“The Magicians” by Lev Grossman


Read The Magicians: A Novel

When I first browsed through Lev Grossman’s The Magicians at Blue Elephant Bookshop, I knew it was a book that was coming home with me. The jacket blurb promised a book for adults who, as young readers, had adored the Narnia, Oz, and Harry Potter stories, and books like T. H. White’s The Once and Future King. And indeed, The Magicians draws liberally and lovingly from those sources. There is a magic school filled with eccentric professors and strange wonders, teaching by turning students into animals (as Merlyn does with the Wart in The Once and Future King), and even a hidden fantasy world accessed through a sleepy “between” world filled with pools, a motif familiar to anyone who has read C. S. Lewis’ The Magician’s Nephew, one of the best of the Narnia books.

Even the characters in The Magicians grew up reading and loving a series of fantasy books, stories of a magical land called Fillory—one filled with quests, talking animals, mythical beats, and walking gods. That fond, nostalgic love is one of the reasons we are so drawn to them. In our mind’s eyes, we find ourselves pointing, smiling, and shouting, “friend!”

But don’t get the idea that The Magicians is a mere pastiche. The Magicians is told from a decided, utterly (even ironically) original, and heartbreaking, adult point of view.

Every page is dripping with unabashed love for the stories that moved and changed us at formative periods in our lives. But nonetheless, The Magicians is utterly unsentimental. Brakebills, the magical college, is filled with marvels, of course. But it is also filled with the tedium, hard work, angst, sex, and alcohol abuse one might expect in a novel about MIT or Georgia Tech. When the characters discover that Fillory, the fantasy land they loved as children, is real, they find it fraught with very real dangers they are utterly unprepared to face. And therein lies the genius, and the heartbreak, of The Magicians.

In the fantasies we love, Harry Potter, The Lord of the Rings, and The Chronicles of Narnia, for example, the characters may seem ordinary. But ultimately, they are heroic, larger than life. They are our idealized selves, the wish-fulfillment individuals we always hope we might be, or at least might someday become. The characters in The Magicians are flawed and all to close ordinary, everyday humanity. They are broken, wounded, and petulant, and they do selfish, petty things. They don’t mean to, or even want to, but that makes the heartbreak even more poignant. They learn, in the hardest way possible, that our careless, most casual fights are like spells—when the words are spoken, the world changes and people are hurt. Sometimes forever.

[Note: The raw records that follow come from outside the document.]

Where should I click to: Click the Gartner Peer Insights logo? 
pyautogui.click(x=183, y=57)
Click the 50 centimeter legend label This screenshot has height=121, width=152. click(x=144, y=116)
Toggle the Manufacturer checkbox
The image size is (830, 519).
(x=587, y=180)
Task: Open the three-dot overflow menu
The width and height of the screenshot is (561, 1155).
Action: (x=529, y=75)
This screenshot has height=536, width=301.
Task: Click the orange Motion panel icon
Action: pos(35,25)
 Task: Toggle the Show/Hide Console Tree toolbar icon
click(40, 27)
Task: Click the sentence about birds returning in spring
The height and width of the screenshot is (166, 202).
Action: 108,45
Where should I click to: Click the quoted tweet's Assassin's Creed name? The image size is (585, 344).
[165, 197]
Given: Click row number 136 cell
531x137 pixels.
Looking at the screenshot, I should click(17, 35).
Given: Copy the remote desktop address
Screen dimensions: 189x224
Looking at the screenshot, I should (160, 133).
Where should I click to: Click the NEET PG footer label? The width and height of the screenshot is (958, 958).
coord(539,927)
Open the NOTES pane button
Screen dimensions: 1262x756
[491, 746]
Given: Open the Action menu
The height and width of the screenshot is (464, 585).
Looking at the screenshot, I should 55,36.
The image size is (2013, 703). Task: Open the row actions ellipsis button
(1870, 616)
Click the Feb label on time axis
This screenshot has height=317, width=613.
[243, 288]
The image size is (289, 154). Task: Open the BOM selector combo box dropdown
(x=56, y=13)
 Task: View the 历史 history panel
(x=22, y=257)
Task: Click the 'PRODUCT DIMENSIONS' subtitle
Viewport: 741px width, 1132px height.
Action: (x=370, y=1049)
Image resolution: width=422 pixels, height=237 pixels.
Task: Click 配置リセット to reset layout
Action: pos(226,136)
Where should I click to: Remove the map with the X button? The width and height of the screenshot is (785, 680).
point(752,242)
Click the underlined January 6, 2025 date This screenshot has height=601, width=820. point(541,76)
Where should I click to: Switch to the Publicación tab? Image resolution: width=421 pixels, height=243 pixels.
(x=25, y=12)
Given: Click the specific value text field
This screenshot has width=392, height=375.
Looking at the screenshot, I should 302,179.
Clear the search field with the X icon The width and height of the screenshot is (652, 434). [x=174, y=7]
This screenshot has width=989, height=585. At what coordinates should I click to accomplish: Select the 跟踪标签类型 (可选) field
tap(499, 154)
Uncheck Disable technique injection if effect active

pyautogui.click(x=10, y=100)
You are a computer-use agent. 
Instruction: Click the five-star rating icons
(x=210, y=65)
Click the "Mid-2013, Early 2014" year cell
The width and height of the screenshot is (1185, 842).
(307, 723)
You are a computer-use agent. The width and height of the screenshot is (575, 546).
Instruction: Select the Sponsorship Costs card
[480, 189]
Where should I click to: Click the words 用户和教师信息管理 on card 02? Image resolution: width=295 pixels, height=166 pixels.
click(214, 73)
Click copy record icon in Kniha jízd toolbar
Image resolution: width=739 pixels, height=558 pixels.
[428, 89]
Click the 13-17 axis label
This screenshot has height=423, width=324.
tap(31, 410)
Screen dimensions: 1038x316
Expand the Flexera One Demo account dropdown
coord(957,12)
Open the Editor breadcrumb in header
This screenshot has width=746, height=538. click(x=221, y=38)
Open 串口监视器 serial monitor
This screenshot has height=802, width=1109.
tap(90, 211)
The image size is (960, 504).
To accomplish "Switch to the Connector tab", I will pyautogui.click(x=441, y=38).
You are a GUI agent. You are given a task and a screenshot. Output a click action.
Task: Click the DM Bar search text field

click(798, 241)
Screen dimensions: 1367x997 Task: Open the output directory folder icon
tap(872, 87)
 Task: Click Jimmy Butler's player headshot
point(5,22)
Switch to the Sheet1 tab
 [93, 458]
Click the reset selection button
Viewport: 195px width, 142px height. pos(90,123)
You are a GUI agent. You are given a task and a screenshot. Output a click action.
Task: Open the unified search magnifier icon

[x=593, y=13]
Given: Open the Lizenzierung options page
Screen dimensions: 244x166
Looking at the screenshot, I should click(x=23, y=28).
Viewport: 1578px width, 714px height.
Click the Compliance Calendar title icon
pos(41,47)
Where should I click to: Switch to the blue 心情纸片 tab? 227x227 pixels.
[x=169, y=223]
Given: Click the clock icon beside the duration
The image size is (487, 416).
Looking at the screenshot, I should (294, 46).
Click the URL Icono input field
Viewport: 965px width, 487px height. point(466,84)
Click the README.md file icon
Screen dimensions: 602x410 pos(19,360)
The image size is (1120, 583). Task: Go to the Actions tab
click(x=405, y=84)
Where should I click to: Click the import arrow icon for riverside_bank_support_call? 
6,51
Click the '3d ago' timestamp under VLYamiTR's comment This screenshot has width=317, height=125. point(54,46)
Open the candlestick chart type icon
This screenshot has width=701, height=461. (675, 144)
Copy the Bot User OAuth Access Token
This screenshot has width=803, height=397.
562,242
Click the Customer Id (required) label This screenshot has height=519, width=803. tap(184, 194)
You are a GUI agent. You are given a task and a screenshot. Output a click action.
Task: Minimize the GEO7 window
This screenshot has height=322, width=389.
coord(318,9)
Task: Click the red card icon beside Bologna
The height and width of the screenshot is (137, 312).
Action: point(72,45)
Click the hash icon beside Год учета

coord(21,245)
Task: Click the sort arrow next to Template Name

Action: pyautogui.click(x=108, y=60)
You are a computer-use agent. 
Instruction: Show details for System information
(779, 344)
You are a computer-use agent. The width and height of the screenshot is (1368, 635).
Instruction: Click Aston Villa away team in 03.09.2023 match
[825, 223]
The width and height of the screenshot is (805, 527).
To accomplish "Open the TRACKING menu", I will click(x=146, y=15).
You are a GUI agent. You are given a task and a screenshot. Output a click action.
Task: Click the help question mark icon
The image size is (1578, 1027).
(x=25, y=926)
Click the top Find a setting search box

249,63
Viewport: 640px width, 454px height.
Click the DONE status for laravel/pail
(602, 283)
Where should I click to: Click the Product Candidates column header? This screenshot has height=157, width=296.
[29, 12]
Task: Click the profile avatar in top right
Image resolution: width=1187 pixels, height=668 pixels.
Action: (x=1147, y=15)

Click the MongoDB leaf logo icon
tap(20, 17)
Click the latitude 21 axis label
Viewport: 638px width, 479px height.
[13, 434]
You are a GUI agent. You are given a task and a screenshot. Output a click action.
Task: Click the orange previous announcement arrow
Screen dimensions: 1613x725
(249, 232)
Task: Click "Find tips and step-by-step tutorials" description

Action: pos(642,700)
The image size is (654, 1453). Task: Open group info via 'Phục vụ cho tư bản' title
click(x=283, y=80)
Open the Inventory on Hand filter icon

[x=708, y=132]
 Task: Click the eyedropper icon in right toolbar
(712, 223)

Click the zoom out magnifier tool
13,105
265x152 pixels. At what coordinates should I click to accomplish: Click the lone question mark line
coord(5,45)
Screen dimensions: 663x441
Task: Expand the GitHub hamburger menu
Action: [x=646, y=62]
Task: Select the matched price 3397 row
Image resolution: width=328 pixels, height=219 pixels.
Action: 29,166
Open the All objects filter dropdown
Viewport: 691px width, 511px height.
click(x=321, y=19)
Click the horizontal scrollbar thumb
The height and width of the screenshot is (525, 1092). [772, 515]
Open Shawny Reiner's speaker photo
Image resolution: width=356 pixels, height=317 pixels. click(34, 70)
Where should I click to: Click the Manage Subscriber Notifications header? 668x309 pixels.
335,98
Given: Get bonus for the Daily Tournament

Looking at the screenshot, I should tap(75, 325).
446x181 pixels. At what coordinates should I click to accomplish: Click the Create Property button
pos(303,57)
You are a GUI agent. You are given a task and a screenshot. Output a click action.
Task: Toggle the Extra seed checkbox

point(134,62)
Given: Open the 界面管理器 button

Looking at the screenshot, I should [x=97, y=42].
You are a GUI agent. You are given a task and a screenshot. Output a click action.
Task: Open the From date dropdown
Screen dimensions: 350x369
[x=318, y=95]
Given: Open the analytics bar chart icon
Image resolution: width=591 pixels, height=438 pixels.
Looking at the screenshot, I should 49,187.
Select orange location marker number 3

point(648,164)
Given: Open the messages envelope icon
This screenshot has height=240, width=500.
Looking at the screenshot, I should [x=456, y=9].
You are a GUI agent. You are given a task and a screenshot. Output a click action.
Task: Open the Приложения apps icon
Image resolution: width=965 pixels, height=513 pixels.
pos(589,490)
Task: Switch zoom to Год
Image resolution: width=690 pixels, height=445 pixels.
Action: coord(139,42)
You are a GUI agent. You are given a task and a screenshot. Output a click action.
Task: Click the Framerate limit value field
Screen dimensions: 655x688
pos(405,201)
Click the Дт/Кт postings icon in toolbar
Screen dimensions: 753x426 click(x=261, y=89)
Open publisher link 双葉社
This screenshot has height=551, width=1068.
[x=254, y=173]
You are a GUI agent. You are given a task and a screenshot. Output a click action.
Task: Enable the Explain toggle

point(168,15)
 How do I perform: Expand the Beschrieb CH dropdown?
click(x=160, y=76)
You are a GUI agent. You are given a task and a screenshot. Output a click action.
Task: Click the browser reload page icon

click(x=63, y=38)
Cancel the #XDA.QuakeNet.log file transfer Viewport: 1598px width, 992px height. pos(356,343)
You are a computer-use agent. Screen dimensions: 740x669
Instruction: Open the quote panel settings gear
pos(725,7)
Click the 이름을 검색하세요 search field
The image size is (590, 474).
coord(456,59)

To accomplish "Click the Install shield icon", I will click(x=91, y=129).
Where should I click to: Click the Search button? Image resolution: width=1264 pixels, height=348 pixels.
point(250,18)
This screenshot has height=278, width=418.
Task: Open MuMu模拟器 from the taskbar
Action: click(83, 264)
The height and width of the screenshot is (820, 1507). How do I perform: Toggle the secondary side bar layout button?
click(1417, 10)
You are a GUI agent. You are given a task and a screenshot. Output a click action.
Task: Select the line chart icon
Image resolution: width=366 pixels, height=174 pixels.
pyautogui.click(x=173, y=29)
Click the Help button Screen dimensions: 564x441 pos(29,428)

The hardest lesson of all for the characters The Magicians is that fulfilled wishes don’t necessarily lead to happiness. Fantasy, regardless of the individual merits of any one particular work, is often accused of being mere escapism (Professor Tolkien famously dismissed that criticism by suggesting that the only people for whom escape is a problem are jailers), and I myself can remember reading Narnia and wishing for the secret path or hidden gate that would open up and take me away to my imagined “real life” of heroism and adventure. In The Magicians, the gates open to places where defeat is likely, victory empty, and where good people die. The true gates to happiness, to maturity, to fulfillment, such as it is, lie within. It’s up to us to open them. Or not.

Looking back over this, I think I might have painted The Magicians a little unfairly. Like I said, it is utterly unsentimental, and it’s characters are flawed in all-too-human ways. But for all that, it is a charming book, one I raced through. The world it creates is fascinating and seductive. The characters, for all their wounds, are people you’ll want to spend time with. There are beauties in this book that you will long to experience. The story is gripping. You’ll remember those long-ago nights staying way too late to read under the covers with a flashlight. In spite of your very best intentions, you’ll find yourself caring, maybe a little too much.

And it is caring, of course, that leads to heartbreak.